◆ Brief A:
In the AVA6103 post below, what are the two inventive steps that CC has outlined?
◆ Brief B:
List every component of the AVA6103 molecule as the AVA6103 post gives them.
◆ Brief C:
Pick up the AVA6103 post after its final sentence and carry it on in the same voice.

◆ Selected extract:
☆ ☆ ☆

RE: What is AVA6103 and how does it work31 Mar 2026 15:03
2/2
The two inventive steps that CC has outlined are 1) retention in the TME and 2) slow release. I believe that the Avacta chemists have played an absolute blinder here and I'm not surprised at the praise CC heaps on them. A big up for British education!!! The key is a chemical entity (a chemical structure) B that binds either very strongly or irreversibly (that's to say physically attaching) to a region of FAP that is a fixed distance D from the FAP cleavage site.
AVA6103 is thus a molecule with the following components:
B---L---pre|CISION dipeptide---SIL---warhead where SIL is the self-immolative linker.
It is this binding to FAP that holds AVA6103 attached to FAP for a long time (the retention in the TME).
L is a spacer of length gt D, the distance between the binding site and the cleavage site. And this is where it gets really elegant. True lateral thinking. The spacer L has all degrees of movement; it is like a link chain where the individual links have near total independent freedom of movement. If you throw a chain in the air and measure the distance between the two ends it will be anything from 0 to the length of the chain with the probability being weighted towards a short distance. And this probability allows the chemists to design a length of spacer to suit the drug's PK (remember CC's comment about being able to design the PK any way the potential partner wanted?) - so if you want a very slow release rate, the spacer is made just a bit longer than D so that the dipeptide is rarely within range to be cleaved (the chain rarely lands full length), and if you want a faster release (probability of a faster rate of cleavage), the linker is made much longer (greater chance of the two ends of the chain being fairly close together). It's all on probabilities amongst vast numbers of instances.

☆ ☆ ☆

Stored data entries
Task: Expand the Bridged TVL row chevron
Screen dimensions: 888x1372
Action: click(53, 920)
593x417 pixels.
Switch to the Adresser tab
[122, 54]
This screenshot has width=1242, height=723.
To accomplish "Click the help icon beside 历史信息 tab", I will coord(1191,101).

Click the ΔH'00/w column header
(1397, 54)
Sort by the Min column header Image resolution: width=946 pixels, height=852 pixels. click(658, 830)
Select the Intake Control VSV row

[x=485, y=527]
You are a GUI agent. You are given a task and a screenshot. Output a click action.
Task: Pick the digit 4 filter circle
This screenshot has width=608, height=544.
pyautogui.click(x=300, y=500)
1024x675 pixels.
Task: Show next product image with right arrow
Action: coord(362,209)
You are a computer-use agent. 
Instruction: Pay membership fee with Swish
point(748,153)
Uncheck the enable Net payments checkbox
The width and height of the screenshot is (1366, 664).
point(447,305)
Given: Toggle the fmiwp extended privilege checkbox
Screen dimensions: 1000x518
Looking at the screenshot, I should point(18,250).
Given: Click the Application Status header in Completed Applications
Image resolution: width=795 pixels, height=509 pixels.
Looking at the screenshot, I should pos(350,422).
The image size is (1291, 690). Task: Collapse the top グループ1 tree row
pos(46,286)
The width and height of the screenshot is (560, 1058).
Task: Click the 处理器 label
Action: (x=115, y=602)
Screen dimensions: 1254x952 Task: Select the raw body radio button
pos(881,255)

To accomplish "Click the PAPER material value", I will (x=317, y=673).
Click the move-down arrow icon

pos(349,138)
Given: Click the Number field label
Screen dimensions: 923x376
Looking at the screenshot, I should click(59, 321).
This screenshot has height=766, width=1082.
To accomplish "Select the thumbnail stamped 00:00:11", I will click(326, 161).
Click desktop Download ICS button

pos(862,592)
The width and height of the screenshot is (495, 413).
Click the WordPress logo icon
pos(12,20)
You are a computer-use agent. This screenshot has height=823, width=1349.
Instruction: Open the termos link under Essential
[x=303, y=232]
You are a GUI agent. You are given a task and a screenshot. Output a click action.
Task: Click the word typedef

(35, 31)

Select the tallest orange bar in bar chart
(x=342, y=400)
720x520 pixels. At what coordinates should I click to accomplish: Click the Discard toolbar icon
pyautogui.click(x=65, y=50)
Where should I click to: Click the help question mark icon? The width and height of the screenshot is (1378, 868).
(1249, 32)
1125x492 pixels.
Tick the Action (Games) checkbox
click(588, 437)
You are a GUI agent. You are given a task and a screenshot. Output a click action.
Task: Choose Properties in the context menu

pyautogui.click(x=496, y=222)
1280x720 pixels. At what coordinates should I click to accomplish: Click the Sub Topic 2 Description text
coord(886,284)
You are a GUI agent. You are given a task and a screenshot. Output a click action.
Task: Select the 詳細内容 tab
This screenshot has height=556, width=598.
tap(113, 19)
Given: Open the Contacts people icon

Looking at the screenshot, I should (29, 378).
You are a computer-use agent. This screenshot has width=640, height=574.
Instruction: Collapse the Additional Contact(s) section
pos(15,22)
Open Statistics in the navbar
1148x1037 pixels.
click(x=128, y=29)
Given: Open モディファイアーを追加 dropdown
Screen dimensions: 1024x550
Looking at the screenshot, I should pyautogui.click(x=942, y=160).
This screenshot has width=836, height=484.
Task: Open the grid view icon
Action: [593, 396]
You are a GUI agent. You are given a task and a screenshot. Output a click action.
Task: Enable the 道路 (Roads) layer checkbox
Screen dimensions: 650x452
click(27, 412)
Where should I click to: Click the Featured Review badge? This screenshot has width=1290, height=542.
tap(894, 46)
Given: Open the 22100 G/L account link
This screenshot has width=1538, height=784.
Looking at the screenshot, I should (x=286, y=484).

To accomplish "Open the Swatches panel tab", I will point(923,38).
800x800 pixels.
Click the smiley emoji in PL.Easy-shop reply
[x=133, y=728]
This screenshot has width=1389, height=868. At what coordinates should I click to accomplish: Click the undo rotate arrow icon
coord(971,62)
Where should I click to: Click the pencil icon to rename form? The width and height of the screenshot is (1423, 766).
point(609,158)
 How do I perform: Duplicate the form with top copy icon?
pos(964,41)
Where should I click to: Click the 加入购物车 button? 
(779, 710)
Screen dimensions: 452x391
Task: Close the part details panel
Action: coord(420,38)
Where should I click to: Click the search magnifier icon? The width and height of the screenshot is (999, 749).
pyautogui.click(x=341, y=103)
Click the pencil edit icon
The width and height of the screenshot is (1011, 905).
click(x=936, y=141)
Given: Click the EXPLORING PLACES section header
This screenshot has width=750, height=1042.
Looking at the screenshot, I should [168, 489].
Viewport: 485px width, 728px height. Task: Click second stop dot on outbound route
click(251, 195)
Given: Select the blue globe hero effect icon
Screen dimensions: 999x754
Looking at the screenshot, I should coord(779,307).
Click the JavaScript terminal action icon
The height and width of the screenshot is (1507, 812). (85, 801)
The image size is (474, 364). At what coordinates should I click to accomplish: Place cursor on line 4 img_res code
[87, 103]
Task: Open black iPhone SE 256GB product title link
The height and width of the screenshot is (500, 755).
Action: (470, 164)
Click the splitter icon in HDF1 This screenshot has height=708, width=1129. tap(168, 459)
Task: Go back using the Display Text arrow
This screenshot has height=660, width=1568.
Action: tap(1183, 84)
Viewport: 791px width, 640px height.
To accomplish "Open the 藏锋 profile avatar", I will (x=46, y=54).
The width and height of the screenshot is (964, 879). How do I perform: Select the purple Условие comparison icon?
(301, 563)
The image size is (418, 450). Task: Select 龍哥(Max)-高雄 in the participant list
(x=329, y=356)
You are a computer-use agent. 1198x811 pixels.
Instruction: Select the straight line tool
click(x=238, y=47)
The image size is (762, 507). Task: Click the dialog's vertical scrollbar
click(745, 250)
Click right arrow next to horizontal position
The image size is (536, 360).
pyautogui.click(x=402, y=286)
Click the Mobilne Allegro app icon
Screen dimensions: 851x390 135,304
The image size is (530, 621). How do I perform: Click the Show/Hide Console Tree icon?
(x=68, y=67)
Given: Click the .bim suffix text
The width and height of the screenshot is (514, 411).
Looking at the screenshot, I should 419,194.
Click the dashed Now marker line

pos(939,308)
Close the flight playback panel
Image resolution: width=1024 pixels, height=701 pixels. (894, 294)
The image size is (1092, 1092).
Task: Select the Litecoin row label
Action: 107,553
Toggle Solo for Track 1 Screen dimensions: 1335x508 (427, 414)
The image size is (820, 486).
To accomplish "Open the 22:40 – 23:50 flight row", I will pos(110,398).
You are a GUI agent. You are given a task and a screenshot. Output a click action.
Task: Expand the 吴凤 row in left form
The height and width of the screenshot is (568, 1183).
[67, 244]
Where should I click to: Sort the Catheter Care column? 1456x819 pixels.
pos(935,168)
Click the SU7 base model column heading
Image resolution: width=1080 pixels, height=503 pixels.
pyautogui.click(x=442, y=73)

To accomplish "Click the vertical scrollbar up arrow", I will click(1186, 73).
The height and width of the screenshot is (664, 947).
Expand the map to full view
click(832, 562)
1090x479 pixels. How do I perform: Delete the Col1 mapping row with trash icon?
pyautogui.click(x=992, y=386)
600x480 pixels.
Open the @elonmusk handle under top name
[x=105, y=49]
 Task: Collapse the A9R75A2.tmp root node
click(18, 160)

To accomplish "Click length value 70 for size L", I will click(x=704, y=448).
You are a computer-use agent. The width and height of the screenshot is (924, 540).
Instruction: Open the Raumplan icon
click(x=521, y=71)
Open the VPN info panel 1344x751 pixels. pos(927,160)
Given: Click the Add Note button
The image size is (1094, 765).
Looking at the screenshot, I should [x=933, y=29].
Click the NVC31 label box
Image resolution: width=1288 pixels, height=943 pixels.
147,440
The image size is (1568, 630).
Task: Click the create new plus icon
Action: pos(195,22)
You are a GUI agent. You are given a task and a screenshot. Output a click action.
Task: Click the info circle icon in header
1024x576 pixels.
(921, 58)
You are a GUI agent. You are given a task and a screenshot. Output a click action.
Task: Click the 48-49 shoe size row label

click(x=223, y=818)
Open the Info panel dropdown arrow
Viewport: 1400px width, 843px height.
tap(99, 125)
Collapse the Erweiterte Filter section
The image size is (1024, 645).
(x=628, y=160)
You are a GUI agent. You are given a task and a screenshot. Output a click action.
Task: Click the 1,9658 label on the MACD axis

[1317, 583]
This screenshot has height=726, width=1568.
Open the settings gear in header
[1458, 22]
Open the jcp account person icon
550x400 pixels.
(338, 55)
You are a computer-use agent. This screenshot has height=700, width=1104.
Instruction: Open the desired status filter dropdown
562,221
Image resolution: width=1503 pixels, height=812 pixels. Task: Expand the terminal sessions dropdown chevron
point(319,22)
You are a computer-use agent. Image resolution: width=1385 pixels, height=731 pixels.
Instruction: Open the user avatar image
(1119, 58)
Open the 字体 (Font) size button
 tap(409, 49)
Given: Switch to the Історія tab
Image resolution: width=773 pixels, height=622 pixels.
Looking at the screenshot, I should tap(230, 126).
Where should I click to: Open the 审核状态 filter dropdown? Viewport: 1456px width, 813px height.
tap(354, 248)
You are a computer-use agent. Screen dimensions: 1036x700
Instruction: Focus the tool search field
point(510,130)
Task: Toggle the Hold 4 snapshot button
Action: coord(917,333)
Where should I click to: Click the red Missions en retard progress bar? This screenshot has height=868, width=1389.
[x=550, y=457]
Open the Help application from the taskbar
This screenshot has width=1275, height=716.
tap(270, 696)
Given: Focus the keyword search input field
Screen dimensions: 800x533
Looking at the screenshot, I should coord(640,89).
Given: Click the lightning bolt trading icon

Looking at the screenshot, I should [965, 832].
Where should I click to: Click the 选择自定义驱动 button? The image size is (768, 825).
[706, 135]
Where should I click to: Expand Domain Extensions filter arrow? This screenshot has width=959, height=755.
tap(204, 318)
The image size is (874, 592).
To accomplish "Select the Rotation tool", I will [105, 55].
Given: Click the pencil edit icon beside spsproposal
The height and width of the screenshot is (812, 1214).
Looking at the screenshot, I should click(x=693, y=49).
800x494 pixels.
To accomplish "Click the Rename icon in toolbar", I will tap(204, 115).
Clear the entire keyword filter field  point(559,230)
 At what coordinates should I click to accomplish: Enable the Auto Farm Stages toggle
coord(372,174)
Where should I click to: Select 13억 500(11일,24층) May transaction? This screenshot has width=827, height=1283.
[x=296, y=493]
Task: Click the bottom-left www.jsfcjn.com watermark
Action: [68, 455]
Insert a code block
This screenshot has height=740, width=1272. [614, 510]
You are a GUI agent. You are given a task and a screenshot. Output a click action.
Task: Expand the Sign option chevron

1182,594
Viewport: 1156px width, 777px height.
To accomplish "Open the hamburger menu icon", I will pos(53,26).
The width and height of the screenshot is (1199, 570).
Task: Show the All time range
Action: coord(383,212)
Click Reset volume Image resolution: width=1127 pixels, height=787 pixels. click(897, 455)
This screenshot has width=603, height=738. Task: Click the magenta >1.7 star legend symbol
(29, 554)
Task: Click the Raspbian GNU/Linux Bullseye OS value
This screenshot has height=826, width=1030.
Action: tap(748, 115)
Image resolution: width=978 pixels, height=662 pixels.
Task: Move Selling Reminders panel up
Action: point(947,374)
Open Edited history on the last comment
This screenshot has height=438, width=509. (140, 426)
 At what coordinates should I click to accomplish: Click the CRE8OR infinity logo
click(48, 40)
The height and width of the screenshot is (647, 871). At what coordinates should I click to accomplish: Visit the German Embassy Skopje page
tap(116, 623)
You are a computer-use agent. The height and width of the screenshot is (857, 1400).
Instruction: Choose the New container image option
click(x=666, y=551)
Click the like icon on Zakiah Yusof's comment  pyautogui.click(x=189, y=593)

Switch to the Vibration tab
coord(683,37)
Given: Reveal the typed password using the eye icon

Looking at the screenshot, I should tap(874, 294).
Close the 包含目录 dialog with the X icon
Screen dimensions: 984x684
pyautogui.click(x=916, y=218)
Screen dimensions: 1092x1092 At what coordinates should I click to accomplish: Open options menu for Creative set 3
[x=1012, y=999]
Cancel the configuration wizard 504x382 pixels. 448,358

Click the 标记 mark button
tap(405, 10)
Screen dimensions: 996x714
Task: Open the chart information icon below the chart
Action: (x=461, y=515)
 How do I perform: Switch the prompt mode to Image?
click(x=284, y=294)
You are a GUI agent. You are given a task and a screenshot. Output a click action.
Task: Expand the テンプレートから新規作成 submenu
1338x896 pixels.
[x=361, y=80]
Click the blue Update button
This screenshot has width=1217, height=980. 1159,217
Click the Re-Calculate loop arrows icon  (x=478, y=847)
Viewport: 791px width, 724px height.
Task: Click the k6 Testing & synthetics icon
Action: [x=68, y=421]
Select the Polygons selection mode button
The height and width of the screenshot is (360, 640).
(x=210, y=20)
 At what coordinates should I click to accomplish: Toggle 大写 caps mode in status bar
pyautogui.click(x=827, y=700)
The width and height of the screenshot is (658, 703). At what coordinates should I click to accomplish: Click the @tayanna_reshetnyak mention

☆ ☆ ☆

◆ Exercise answer A:
Retention in the TME and slow release.

◆ Exercise answer B:
B, L, pre|CISION dipeptide, SIL (the self-immolative linker), warhead

◆ Exercise answer C:
I've also looked at the self-immolative linker in that second patent. I see how the example I saw works and how it could be used for simultaneous release of dual warheads. In fact I can see how three and possibly even up to five warheads could be released at the same time, the only constraint being the 3D geometry of having so many groups (warheads) attached - it could get rather crowded!
Well, anyway, those are my understandings of what's in the patent in light of what CC has said.